Like Montague Phillips of an earlier generation, Farnon, although he was already lead trumpeter in a radio orchestra led by Percy Faith, began his precocious career while still in his early twenties as a composer of large-scale concert music with two symphonies premiered to considerable acclaim under conductors Sir Ernest MacMillan and Eugene Ormandy. In point of fact, Farnon never totally turned his back on the "classical" world; among his later more extended works are a gorgeous Rhapsody for violin and orchestra, Prelude and Dance for harmonica and orchestra, Tripartita for saxophone and orchestra, and a piano concertante piece entitled Cascades to the Sea.
This premiere recording of the Second Symphony, subtitled "Ottawa," together with the Scherzo movement from the First (both products of the early 1940s, before he emigrated to England as conductor of a war time army orchestra), will delight all of those who have waited decades to hear these prime examples of the Farnon style in gestation.
At nearly half-an-hour in length, the Second Symphony is quite ambitious, and its three movements (Larghetto con maesta; Allegro moderato; Largo ma non troppo) show that Farnon was not content to abide by traditional rules of tempo and mood, of which there is considerable freedom and contrast here, even within individual movements. Though perhaps a little weak in the strategies of formal development, the proceedings are dominated by Farnon’s innate melodic gift as well as his instinctive feeling for rich orchestral textures. Already his characteristic modes of soaring expansiveness and celebratory affirmation are clearly evident. In fact, the composer would now and then return to these then-withdrawn scores to mine them for ideas for later works, such as the opening of the finale, which became the spellbinding Ottawa Heights of his "Canadian Impressions". The First Symphony Scherzo—meaningfully marked Moderato con licenza - sports a disarmingly memorable tune which could be a harbinger of light classics like Jumping Bean.

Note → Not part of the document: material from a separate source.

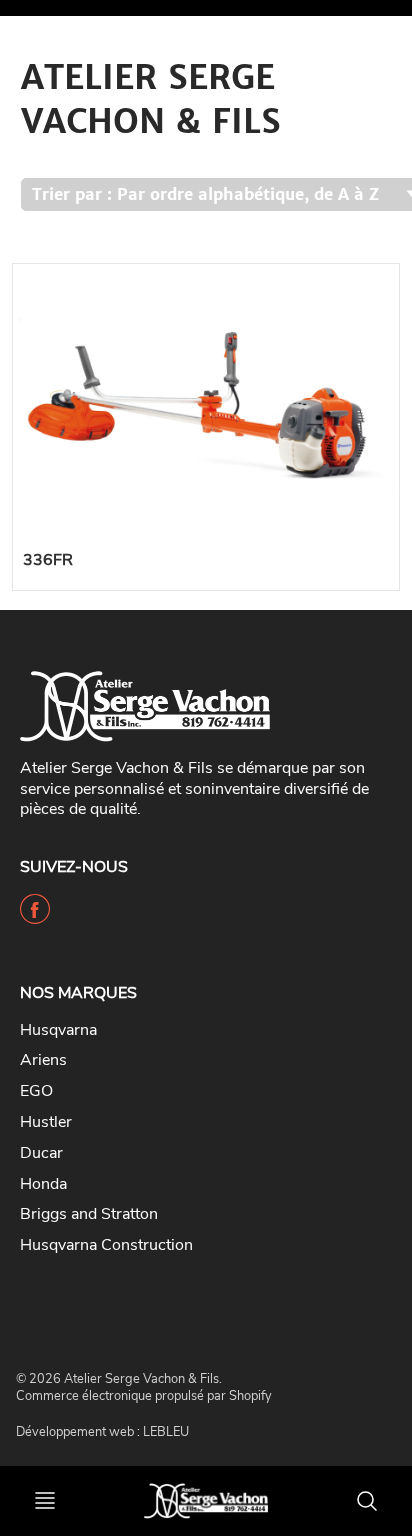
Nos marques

The remainder of this program offers a diversified cross section of the kind of orchestral miniatures for which Farnon discovered in the post-war years there was a strong demand in England. This was a field that made best use of his particular talents, and most were originally published by Chappell as utilitarian "production" music, but many eventually became popular outside of this specialized context. Both Alcan Highway and High Street were later incorporated into "Canadian Impressions", while Manhattan Playboy typifies the breezy metropolitan dash of Portrait of a Flirt, and Seventh Heaven the glamorous and rhapsodic ambiance of Journey into Melody and A Star Is Born. Incidentally, In a Calm is one of the most serene and luminous pieces of quiet music ever devised. In works like these, as well as The Frontiersmen, Goodwood Galop, and Playtime, Farnon can immediately evoke a specific mood or activity in just a few short pregnant measures filled with striking and often cleverly unpredictable melodic, harmonic, and rhythmic outlines that stay in the memory in part due to their masterly orchestral embodiments.
John Wilson, the enormously talented young conductor whose interests straddle both the popular and classical fields, conducts absolutely impeccable and idiomatic performances from an ensemble with more than a passing acquaintance with this kind of fare. And Dutton’s sonics leave nothing to be desired.
It is high time the artificial boundaries between pop and classic are breached, and it is this kind of release that moves the process forward. The music of Robert Famon is an excellent place to start. Quality is quality, no matter what the context.
Paul A. Snook
Reproduced from the American magazine "Fanfare" by kind permission of the reviewer.